Severity
Medium
Analysis Summary
CVE-2021-40690
Apache Santuario XML Security for Java could allow a remote attacker to bypass security restrictions, caused by the improper passing of the “secureValidation” property when creating a KeyInfo from a KeyInfoReference element. An attacker could exploit this vulnerability to abuse an XPath Transform to extract any local .xml files in a RetrievalMethod element.
CVE-2021-41303
Apache Shiro could allow a remote attacker to bypass security restrictions, caused by an error when using with Spring Boot.
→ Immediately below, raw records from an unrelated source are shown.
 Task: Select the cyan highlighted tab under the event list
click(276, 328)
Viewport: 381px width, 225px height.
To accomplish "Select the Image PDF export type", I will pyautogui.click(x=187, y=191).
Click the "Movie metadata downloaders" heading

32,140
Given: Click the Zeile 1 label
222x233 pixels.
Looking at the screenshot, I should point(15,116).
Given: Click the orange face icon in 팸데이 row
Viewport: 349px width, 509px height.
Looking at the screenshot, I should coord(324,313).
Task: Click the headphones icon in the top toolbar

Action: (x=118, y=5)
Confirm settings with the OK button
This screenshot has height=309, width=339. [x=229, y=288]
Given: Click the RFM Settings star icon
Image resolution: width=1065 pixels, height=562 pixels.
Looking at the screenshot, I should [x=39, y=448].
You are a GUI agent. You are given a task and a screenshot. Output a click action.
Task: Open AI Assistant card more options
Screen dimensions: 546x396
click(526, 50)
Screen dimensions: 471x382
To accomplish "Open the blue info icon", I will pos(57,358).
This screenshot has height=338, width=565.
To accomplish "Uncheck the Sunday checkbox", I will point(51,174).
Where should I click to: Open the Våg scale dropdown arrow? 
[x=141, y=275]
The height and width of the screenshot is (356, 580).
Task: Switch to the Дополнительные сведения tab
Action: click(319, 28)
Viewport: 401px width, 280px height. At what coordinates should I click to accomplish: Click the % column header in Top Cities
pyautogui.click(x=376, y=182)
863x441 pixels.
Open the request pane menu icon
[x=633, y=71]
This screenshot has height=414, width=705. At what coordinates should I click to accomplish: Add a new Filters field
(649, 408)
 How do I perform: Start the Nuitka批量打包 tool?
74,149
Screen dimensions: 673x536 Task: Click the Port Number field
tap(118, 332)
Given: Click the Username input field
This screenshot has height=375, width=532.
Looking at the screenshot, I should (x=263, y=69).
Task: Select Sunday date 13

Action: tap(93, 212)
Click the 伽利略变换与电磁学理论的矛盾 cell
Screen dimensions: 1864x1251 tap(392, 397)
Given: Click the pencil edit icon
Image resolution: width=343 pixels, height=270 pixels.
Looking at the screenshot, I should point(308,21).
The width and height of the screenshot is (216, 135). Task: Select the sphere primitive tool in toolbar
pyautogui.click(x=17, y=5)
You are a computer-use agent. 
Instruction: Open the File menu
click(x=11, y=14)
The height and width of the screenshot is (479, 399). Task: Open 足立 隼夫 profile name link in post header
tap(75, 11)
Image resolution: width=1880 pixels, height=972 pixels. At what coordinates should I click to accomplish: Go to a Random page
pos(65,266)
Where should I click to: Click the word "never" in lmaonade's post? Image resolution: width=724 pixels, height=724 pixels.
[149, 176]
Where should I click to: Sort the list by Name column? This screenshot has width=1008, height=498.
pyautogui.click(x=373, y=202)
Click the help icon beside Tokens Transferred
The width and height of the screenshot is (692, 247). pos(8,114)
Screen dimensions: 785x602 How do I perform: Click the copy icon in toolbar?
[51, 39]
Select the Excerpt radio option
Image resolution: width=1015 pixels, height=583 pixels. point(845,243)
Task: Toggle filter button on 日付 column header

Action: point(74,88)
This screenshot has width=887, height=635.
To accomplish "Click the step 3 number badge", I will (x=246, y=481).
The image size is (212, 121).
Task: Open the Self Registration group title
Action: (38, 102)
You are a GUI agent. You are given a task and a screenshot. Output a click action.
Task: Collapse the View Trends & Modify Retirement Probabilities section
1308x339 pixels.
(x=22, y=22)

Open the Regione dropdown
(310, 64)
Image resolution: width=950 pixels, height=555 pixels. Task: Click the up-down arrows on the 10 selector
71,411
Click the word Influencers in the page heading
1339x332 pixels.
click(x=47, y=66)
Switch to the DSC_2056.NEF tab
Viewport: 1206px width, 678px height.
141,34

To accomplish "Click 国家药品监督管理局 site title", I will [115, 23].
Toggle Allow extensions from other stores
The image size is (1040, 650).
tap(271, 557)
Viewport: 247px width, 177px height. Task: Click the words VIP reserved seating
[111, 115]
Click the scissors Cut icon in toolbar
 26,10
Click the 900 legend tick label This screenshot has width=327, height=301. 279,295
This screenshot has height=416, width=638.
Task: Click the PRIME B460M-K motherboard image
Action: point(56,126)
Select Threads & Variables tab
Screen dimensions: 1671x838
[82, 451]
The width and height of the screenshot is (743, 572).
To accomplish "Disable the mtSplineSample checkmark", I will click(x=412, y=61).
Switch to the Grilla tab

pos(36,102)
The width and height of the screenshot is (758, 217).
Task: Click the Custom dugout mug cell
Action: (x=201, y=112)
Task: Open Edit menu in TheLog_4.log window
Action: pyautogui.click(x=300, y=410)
By sending a specially-crafted HTTP request, an attacker could exploit this vulnerability to bypass the authentication process.
Impact
- Security Bypass
Affected Vendors
- Apache
Affected Products
- Apache Santuario Apache Santuario XML Security for Java 2.0.0
- Apache Santuario Apache Santuario XML Security for Java 2.0.3
- Apache Santuario Apache Santuario XML Security for Java 2.1.0
- Apache Santuario Apache Santuario XML Security for Java 2.2.0
- Apache Santuario Apache Santuario XML Security for Java 2.2.1
- Apache Santuario Apache Santuario XML Security for Java 2.2.2
- Apache Santuario Apache Santuario XML Security for Java 2.1.1
- Apache Santuario Apache Santuario XML Security for Java 2.1.2
- Apache Santuario Apache Santuario XML Security for Java 2.1.3
- Apache Santuario Apache Santuario XML Security for Java 2.1.4
- Apache Santuario Apache Santuario XML Security for Java 2.1.5
- Apache Santuario Apache Santuario XML Security for Java 2.1.6
- Apache Shiro 1.7.0
- Apache Shiro 1.7.1
Remediation
Upgrade to the latest version of Apache Santuario XML Security for Java, available from the Apache Web site.
Upgrade to the latest version of Apache Shiro, available from the Apache Web site.